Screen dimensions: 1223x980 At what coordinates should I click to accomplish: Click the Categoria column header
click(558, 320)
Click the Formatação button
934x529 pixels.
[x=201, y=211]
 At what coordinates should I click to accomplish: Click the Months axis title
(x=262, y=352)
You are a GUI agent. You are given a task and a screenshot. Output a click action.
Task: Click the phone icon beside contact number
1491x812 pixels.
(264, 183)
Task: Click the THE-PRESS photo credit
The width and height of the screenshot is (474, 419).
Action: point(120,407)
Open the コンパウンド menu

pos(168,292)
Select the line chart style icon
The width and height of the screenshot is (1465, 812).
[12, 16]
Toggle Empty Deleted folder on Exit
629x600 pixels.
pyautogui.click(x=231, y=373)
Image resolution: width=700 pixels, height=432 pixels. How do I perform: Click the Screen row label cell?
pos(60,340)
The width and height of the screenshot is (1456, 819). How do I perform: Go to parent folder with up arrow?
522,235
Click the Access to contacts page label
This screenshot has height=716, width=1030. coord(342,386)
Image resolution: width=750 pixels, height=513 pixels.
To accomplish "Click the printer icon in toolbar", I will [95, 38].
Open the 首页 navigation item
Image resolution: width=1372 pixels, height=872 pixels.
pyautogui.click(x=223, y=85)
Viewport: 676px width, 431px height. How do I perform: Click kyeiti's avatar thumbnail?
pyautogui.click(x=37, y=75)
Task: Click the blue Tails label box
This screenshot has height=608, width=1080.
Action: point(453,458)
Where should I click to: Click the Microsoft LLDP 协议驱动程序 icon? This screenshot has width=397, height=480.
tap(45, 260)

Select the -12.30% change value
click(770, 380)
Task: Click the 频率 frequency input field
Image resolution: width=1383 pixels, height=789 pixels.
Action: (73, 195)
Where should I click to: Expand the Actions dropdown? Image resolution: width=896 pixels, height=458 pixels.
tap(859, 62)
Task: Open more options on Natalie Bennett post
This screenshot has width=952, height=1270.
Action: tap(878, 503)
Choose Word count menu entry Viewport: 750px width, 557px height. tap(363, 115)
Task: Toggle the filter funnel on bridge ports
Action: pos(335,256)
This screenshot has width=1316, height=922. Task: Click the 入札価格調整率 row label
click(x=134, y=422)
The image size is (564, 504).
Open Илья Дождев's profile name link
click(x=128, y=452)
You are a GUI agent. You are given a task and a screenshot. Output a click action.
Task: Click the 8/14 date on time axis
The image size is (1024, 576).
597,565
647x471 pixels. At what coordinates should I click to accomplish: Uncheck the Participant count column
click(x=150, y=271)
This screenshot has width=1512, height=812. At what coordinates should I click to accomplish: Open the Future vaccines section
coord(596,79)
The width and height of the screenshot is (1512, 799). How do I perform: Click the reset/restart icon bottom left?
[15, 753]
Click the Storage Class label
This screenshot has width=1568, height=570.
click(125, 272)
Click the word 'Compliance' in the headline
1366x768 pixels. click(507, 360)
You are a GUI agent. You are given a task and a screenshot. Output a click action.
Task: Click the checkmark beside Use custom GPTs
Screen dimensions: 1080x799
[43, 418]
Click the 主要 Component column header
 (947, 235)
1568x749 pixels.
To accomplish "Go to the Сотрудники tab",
========
Instruction:
Could you output the part of the listing starting at the line containing "The width and height of the screenshot is (1456, 819)." and ending at the line containing "Action: tap(878, 503)" as a two-column CSV with the headers input and output? Each row should hold one input and its answer, with every field in quotation marks and any line breaks turned into spaces.

Completed exercise:
input,output
"The width and height of the screenshot is (1456, 819). How do I perform: Go to parent folder with up arrow?","522,235"
"Click the Access to contacts page label","This screenshot has height=716, width=1030. coord(342,386)"
"Image resolution: width=750 pixels, height=513 pixels. To accomplish ""Click the printer icon in toolbar"",","I will [95, 38]."
"Open the 首页 navigation item Image resolution: width=1372 pixels, height=872 pixels.","pyautogui.click(x=223, y=85)"
"Viewport: 676px width, 431px height. How do I perform: Click kyeiti's avatar thumbnail?","pyautogui.click(x=37, y=75)"
"Task: Click the blue Tails label box This screenshot has height=608, width=1080.","Action: point(453,458)"
"Where should I click to: Click the Microsoft LLDP 协议驱动程序 icon? This screenshot has width=397, height=480.","tap(45, 260)"
"Select the -12.30% change value","click(770, 380)"
"Task: Click the 频率 frequency input field Image resolution: width=1383 pixels, height=789 pixels.","Action: (73, 195)"
"Where should I click to: Expand the Actions dropdown? Image resolution: width=896 pixels, height=458 pixels.","tap(859, 62)"
"Task: Open more options on Natalie Bennett post This screenshot has width=952, height=1270.","Action: tap(878, 503)"